■ Task to complete
Find the line with "Instruction: Click the Date column header" and the line with "Task: Expand Tested" in the entries below; output exactly those two lines, every line between them, and no others.

■ Record extracts
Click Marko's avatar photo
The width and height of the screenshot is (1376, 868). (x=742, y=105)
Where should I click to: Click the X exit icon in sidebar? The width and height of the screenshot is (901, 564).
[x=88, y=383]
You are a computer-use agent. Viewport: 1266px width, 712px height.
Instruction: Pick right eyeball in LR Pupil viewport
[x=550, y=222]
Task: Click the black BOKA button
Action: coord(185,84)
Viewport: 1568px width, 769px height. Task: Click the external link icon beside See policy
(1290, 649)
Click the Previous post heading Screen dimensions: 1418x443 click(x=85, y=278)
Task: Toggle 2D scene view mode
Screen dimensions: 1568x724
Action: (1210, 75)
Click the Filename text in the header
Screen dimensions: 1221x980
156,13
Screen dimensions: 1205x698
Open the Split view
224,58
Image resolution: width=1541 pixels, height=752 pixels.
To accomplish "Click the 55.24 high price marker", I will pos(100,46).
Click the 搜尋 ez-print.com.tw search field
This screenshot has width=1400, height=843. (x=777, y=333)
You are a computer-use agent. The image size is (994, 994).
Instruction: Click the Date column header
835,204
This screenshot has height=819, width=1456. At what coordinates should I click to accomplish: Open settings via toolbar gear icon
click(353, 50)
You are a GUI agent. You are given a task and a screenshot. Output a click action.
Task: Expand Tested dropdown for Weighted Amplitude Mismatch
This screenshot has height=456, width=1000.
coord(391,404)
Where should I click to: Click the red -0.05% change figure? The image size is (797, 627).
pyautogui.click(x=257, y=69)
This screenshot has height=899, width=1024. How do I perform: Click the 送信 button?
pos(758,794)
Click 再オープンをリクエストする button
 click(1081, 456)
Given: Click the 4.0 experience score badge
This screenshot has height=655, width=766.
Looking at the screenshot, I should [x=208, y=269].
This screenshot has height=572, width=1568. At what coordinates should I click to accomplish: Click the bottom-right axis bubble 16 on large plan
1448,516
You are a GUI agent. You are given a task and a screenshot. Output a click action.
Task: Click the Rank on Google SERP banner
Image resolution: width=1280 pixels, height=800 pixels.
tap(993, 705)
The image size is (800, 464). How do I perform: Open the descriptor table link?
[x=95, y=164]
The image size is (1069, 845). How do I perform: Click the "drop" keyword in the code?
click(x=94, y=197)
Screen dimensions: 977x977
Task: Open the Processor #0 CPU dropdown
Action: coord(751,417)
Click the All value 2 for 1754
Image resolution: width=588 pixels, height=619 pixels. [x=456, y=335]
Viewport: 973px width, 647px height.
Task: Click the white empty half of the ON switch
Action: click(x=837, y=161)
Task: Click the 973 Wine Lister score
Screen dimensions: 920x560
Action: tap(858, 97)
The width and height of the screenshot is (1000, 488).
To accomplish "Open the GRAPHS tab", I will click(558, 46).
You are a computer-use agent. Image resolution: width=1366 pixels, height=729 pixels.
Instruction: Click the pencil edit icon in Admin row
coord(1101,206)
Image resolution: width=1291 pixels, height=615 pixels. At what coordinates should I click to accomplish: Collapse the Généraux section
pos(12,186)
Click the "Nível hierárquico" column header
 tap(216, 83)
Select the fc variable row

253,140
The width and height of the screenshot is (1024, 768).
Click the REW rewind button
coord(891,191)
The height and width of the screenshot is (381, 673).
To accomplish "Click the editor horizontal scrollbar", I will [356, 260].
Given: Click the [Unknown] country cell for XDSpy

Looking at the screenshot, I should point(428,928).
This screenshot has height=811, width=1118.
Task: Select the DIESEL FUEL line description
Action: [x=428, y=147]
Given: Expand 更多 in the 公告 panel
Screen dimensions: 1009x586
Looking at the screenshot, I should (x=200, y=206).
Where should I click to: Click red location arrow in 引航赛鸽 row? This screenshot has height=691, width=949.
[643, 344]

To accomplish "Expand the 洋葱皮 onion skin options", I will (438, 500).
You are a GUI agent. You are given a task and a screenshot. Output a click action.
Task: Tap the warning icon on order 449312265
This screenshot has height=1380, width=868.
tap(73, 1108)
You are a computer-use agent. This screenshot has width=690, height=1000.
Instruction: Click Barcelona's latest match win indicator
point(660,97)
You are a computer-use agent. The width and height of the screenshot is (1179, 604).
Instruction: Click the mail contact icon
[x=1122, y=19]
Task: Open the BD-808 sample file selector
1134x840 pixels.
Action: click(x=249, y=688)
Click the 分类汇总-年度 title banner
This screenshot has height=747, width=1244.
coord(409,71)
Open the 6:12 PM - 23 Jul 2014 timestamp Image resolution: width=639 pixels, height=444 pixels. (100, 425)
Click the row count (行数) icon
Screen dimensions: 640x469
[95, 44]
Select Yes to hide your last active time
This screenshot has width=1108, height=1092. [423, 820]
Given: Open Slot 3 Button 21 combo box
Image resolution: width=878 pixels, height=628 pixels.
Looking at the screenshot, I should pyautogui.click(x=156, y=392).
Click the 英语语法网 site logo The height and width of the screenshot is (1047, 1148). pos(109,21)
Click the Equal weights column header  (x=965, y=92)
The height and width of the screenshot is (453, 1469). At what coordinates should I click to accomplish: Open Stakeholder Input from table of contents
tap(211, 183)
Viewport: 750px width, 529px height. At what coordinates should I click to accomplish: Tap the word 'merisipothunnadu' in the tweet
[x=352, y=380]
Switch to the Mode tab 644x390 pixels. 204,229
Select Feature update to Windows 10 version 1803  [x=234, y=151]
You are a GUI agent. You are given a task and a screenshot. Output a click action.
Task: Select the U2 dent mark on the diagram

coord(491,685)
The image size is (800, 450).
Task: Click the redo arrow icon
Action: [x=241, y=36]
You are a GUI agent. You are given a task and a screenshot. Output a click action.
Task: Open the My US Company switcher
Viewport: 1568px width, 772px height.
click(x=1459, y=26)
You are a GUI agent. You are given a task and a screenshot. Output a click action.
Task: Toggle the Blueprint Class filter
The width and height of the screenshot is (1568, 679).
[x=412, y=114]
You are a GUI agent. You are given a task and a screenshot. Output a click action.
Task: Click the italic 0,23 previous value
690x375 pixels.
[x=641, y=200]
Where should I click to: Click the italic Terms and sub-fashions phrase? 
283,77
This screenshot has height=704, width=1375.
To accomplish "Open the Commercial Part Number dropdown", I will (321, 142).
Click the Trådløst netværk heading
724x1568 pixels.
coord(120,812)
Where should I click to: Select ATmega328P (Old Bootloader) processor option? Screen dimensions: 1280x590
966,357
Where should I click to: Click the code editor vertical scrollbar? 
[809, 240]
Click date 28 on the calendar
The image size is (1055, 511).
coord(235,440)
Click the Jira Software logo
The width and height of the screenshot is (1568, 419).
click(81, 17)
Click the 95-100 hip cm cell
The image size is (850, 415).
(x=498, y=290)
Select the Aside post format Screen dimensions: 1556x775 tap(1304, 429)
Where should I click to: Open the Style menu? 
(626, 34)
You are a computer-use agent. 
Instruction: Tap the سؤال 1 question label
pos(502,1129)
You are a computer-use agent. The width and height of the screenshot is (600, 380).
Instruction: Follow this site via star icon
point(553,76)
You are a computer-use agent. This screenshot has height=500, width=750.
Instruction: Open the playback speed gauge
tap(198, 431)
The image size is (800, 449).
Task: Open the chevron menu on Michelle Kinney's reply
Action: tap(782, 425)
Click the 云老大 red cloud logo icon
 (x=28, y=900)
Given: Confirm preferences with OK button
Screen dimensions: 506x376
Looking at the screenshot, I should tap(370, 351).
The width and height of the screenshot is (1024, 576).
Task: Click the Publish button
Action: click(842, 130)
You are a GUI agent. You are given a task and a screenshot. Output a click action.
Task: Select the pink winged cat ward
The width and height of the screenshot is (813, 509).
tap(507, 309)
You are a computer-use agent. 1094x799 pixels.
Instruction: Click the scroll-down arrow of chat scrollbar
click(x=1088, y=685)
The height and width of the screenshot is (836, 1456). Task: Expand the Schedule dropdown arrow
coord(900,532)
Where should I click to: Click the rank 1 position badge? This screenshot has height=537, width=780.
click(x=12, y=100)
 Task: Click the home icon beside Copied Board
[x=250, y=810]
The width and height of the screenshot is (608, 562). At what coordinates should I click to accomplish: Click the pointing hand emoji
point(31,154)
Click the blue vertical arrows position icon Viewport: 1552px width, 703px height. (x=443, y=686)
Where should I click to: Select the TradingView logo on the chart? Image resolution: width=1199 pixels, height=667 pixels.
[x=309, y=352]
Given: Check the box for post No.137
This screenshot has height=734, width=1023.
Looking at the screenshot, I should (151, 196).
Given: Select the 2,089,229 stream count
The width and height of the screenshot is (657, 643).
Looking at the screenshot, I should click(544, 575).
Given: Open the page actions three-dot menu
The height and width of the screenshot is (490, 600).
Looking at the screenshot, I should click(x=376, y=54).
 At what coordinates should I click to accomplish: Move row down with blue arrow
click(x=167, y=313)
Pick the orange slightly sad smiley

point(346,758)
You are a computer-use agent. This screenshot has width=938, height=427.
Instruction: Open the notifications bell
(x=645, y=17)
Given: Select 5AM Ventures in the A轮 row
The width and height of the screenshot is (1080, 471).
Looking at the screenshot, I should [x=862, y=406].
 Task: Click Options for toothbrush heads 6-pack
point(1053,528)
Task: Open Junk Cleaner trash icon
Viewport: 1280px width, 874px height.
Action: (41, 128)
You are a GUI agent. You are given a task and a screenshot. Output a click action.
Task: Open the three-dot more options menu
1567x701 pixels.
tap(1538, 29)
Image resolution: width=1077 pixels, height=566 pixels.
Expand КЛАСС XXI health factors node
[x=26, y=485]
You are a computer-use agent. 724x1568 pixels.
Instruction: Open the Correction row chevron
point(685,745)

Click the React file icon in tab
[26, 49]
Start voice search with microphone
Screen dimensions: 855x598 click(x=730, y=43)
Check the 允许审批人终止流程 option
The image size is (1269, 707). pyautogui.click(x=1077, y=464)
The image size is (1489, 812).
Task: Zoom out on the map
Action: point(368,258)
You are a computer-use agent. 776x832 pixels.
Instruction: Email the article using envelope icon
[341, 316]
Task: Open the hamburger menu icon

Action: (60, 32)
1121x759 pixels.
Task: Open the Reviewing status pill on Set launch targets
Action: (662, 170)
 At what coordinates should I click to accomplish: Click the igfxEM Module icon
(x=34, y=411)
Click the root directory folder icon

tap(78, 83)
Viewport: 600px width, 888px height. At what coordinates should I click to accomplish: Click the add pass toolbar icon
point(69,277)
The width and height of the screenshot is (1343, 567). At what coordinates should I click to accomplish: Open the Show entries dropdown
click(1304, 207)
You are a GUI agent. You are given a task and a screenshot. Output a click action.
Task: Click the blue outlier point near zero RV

■ Solved exercise
Instruction: Click the Date column header
835,204
This screenshot has height=819, width=1456. At what coordinates should I click to accomplish: Open settings via toolbar gear icon
click(353, 50)
You are a GUI agent. You are given a task and a screenshot. Output a click action.
Task: Expand Tested dropdown for Weighted Amplitude Mismatch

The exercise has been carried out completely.